Plus que jamais, les printemps risquent d’être difficiles, en raison de la pollution invisible croissante à laquelle nous sommes tous confrontés. Il convient donc d’être de plus en plus attentifs au petit ménage du foie, équivalent du filtre à huile d’un moteur, à la sortie de l’hiver.

Les remèdes sont multiples et c’est à chacun de trouver ce qui lui convient le mieux. Mais il y a quelques incontournables à intégrer dans les menus de la saison.

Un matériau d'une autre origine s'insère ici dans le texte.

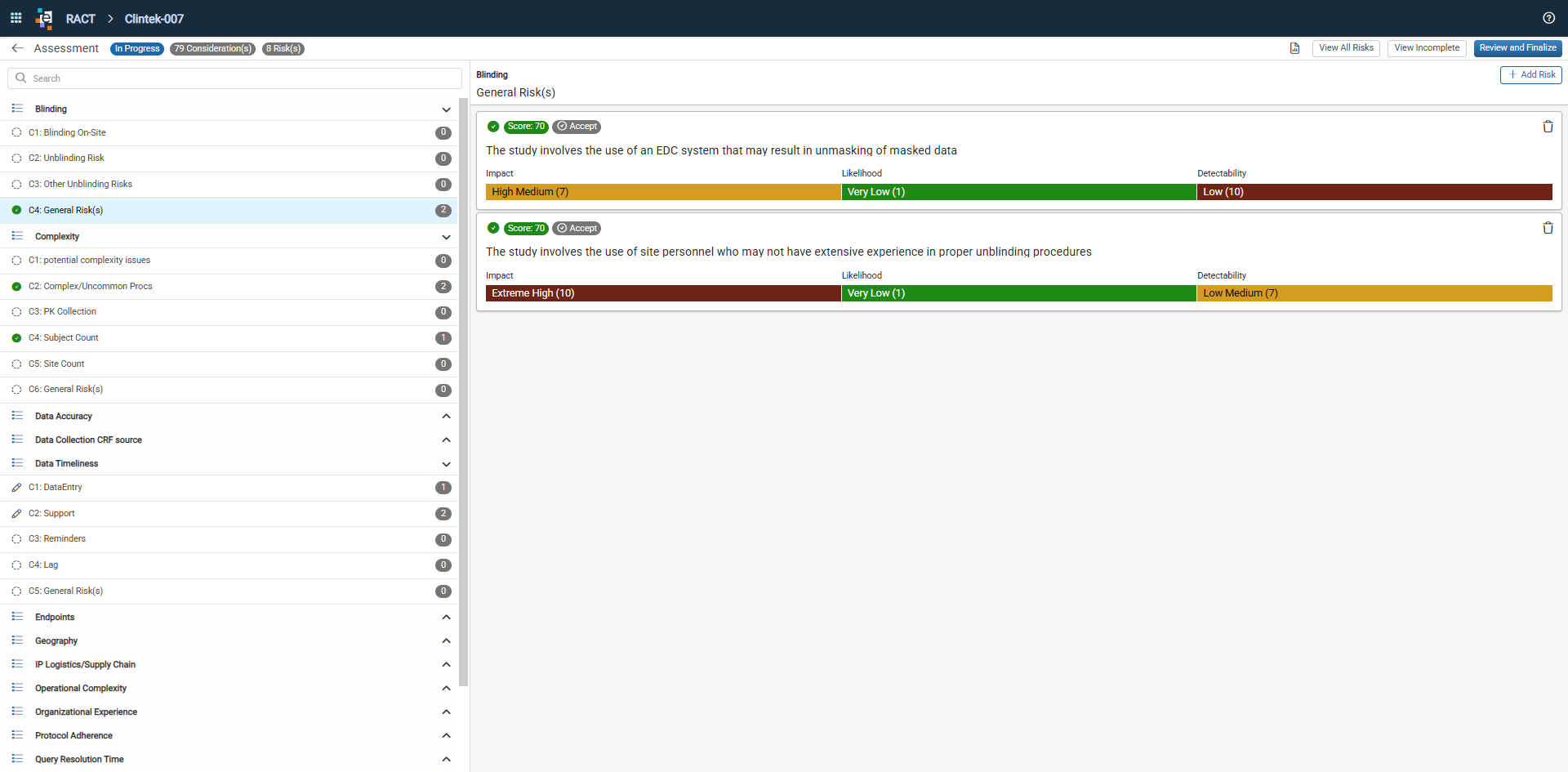Expand the Endpoints category
The height and width of the screenshot is (772, 1568).
[446, 618]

  • Il y a d’abord le pissenlit dont le principe amer est totalement orienté hépatique. Il y en a partout, même dans les pelouses des jardins publics. On peut le manger en crudité, assaisonné comme une salade, ou mélangé, cru ou cuit, avec de la purée de pomme de terre. On peut aussi l’incorporer dans une soupe. En outre, les propriétés du pissenlit sont multiples puisqu’il draine en plus la vésicule biliaire, les reins et élimine l’acide urique et le cholestérol.
  • La seconde plante de santé-printemps est l’ortie. Même si certains la mangent crue en salade, je trouve plus prudent de la consommer cuite dans la soupe, mélangée à de la pomme de terre et d’autres légumes au choix (carottes, poireaux, navets, oignons…).
    Rappelons que l’ortie est un puissant dépuratif, régénérateur du sang, anti-anémique, stimulant général et anti-rhumatismal.
    Pour ceux qui possèdent un extracteur de jus, le Dr Leclerc conseillait 100 ml par jour de suc d’ortie contre les hémorragies internes et externes, les hémorroïdes et l’entérite (inflammation de l’intestin grêle). Mais le jus d’ortie peut se consommer simplement pour avoir la superforme. J’avais d’ailleurs évoqué le développement de la mode de bars à jus surtout en vogue en Angleterre.
    Petite recommandation : lorsque l’on cueille les orties, il est mieux de ne couper que la pousse supérieure avec des ciseaux, ce qui permet leur repousse. On peut aussi faire au moins trois coupes dans la saison.
  • Une troisième plante courante, facile à trouver est le plantain. Il ressemble à une petite salade et il est encore plus répandu que le pissenlit. C’est un dépuratif de printemps par excellence. On peut le mélanger en salade avec le pissenlit ou au milieu de crudités variées. Le plantain est aussi un reconstituant puissant qui fait des miracles dans les maladies respiratoires graves. La tisane se fait à raison de 100 g par litre à bouillir 2 à 3 minutes et infuser 10 minutes. Boire 3 à 5 tasses par jour.
  • L’aubier de tilleul (du Roussillon, c’est le meilleur) nommé aussi gravelline, ne sert pas qu’à dissoudre les calculs rénaux ou hépatiques. C’est aussi un excellent draineur du foie de printemps. Il se vend sous forme de petits copeaux à faire tremper dans l’eau à raison de 30 g par litre. Bouillir 15 minutes Infuser 15 minutes. Boire le litre dans la journée. (en savoir plus sur l'aubier de tilleul)
  • La sève de bouleau : reminéralisante et détoxifiante

Toutes ces cures sont à faire pendant 3 semaines.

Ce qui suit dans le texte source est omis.